TASK PROMPT -> Return only the stretch of the material below that begins with the line containing "Follow the Get involved! link" and ends with the line containing "Task: Click the chart line peak near 10-06", exactly; both of those lines belong to it.

RECORDS ->
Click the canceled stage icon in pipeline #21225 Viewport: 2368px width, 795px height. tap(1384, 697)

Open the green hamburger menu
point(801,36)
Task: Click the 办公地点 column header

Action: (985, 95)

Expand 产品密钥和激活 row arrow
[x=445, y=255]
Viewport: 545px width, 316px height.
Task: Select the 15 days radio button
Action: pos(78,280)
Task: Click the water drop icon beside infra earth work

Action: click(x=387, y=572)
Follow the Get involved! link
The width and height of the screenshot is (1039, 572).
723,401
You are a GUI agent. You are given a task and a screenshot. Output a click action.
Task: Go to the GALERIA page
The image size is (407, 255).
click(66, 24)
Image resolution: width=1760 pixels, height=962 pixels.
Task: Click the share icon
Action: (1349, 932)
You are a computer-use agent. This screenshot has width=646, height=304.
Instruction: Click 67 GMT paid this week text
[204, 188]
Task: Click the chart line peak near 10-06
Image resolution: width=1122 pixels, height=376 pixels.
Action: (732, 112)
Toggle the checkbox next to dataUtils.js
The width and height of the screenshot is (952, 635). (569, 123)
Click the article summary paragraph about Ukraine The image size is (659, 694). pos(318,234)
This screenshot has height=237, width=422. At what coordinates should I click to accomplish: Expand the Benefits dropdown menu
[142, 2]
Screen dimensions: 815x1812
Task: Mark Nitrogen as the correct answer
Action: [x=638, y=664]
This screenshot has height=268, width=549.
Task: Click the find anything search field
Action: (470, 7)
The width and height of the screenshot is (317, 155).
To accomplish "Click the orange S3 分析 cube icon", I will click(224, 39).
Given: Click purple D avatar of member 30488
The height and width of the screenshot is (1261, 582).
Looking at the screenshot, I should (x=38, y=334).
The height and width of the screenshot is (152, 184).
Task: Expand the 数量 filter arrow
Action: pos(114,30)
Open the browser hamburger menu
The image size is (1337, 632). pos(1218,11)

OUTPUT ->
Follow the Get involved! link
The width and height of the screenshot is (1039, 572).
723,401
You are a GUI agent. You are given a task and a screenshot. Output a click action.
Task: Go to the GALERIA page
The image size is (407, 255).
click(66, 24)
Image resolution: width=1760 pixels, height=962 pixels.
Task: Click the share icon
Action: (1349, 932)
You are a computer-use agent. This screenshot has width=646, height=304.
Instruction: Click 67 GMT paid this week text
[204, 188]
Task: Click the chart line peak near 10-06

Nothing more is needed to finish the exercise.